Stanford University has offered admission to 2,144 students, including 742 applicants who were accepted last December through the early action program, the Office of Undergraduate Admission and Financial Aid announced today.
In addition, Stanford announced that it is expanding financial aid by increasing the income thresholds at which parents are not expected to contribute toward educational costs.
Under the new policy, Stanford will expect no parental contribution toward tuition from parents with annual incomes below $125,000 – previously $100,000 – and typical assets. And there will be zero parental contribution toward tuition, room or board for parents with annual incomes below $65,000 – previously $60,000 – and typical assets.
“Our highest priority is that Stanford remain affordable and accessible to the most talented students, regardless of their financial circumstances,” said Provost John Etchemendy. “Our generous financial aid program accomplishes that, and these enhancements will help even more families, including those in the middle class, afford Stanford without going into debt. Over half of our undergraduates receive financial aid from Stanford, and we are pleased that this program will make it even easier for students to thrive here.”
Admits to Class of 2019
The Class of 2019 was selected from 42,487 candidates, the largest applicant pool in Stanford’s history. The admitted students come from 50 states and 77 countries.
Of the admitted class, 16 percent are first-generation college students.
“We are honored by the interest in Stanford and the experiences shared by all prospective students through the application process,” said Richard Shaw, dean of admission and financial aid. “The young people admitted to the Class of 2019 will engage their undergraduate years at Stanford with energy and initiative. Their contributions will impact the world in immeasurable ways. We are thrilled to communicate the good news to these accomplished students. The opportunities at Stanford are limitless, and our newly enhanced financial support makes these opportunities more accessible than ever before.”
Students admitted under the early and regular decision admission program have until May 1 to accept Stanford’s offer.
Expanded financial aid
Stanford has long been committed to need-blind admissions for U.S. students, supported by a financial aid program that meets the demonstrated financial need of all admitted undergraduate students.
Since 2008-09, Stanford has provided two simple benchmarks that make it easy for prospective students to understand the possibilities for getting financial support from Stanford. These two benchmarks are being updated for all undergraduates for the 2015-16 year, with no parental contribution toward tuition expected for those with annual incomes below $125,000 and typical assets, and no parental contribution toward tuition, room or board expected for those below $65,000 with typical assets. Scholarship or grant funds will be provided to cover these costs in lieu of a parental contribution.
In either case, students will still be expected to contribute toward their own educational expenses from summer income, savings and part-time work during the school year. Students are expected to contribute at least $5,000 per year from these sources but are not expected to borrow to make the contribution.

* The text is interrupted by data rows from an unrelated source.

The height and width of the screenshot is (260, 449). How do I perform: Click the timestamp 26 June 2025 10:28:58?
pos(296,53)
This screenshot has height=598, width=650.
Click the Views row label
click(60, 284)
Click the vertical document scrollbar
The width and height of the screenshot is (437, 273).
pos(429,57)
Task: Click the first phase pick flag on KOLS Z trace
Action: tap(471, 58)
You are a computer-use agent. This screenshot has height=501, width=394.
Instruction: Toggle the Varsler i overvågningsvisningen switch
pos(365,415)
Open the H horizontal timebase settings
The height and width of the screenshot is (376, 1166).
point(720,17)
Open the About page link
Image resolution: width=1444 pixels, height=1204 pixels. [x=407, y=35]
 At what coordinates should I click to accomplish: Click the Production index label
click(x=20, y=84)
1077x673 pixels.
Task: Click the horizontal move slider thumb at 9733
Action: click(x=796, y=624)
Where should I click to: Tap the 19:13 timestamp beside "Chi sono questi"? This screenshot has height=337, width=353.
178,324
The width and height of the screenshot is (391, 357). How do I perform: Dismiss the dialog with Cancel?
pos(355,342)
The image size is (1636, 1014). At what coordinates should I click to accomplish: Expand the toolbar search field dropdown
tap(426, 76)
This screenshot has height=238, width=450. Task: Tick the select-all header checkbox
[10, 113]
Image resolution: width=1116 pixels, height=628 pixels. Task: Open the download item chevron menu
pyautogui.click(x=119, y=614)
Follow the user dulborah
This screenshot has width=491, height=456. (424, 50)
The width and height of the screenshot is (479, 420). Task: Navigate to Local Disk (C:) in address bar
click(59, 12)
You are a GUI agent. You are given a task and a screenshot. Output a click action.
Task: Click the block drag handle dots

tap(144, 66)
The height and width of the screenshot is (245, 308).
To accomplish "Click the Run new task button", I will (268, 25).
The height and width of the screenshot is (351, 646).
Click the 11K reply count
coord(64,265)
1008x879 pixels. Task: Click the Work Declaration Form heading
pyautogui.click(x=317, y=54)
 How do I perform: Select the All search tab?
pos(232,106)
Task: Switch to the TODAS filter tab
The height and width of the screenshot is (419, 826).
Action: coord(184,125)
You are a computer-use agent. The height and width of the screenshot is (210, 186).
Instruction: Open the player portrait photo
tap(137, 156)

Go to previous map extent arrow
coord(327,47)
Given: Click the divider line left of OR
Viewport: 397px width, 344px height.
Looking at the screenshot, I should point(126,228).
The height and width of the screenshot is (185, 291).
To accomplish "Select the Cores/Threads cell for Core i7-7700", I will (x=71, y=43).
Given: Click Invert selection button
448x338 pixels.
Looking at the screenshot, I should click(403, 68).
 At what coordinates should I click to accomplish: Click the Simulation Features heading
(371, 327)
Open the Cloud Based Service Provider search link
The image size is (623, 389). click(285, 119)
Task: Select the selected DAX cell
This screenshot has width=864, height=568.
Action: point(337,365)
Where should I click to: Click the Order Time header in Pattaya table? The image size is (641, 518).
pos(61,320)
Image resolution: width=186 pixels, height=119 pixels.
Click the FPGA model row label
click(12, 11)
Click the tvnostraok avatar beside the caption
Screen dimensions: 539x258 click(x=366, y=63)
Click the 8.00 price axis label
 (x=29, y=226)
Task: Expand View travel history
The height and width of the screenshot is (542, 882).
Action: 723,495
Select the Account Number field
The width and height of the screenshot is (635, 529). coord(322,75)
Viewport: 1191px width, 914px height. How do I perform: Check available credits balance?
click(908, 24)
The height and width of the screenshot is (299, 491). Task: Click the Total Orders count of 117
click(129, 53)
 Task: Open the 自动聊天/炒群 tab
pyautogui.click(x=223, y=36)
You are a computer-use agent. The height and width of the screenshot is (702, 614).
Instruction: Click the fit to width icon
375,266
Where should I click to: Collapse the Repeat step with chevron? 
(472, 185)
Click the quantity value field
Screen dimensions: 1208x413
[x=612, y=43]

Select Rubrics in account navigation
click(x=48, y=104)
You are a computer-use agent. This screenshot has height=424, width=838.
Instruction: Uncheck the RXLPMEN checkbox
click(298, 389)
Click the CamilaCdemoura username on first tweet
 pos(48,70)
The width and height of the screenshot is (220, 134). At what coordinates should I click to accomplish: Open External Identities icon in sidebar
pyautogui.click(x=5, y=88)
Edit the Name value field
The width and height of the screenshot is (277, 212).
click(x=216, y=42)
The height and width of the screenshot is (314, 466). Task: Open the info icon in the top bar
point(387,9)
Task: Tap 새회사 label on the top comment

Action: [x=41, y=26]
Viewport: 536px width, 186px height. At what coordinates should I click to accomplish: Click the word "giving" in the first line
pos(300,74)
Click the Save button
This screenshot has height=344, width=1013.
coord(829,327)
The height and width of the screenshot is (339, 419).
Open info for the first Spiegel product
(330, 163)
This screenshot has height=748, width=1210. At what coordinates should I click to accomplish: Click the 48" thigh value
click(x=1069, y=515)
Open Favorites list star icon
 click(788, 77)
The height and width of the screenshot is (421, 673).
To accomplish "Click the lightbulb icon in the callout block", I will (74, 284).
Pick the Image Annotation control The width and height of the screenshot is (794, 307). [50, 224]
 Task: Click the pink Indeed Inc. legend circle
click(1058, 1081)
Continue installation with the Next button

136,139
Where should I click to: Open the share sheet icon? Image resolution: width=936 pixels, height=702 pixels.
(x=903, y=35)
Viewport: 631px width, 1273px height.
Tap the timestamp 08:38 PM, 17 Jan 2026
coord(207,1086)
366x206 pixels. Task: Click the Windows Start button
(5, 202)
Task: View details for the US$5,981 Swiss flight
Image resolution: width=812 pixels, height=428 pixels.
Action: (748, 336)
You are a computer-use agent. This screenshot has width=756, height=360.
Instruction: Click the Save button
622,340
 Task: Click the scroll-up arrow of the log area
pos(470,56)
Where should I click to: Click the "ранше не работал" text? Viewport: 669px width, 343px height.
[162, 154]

Currently, 77 percent of Stanford undergraduates leave the university at graduation with no student debt.
Families with incomes at higher levels, typically up to $225,000, may also qualify for financial assistance, especially if more than one family member is enrolled in college. Financial aid offers vary by family, but the financial aid expansion for 2015-16 will allow Stanford to reduce the expected parental contribution for many families at these higher income levels.
Annual costs for a typical Stanford student total roughly $65,000 before financial aid.
“This expansion of the financial aid program is a demonstration of Stanford’s commitment to access for outstanding students from all backgrounds – including not only those from the lowest socioeconomic status, but also middle- and upper-middle-class families who need our assistance as well,” said Karen Cooper, associate dean and director of financial aid.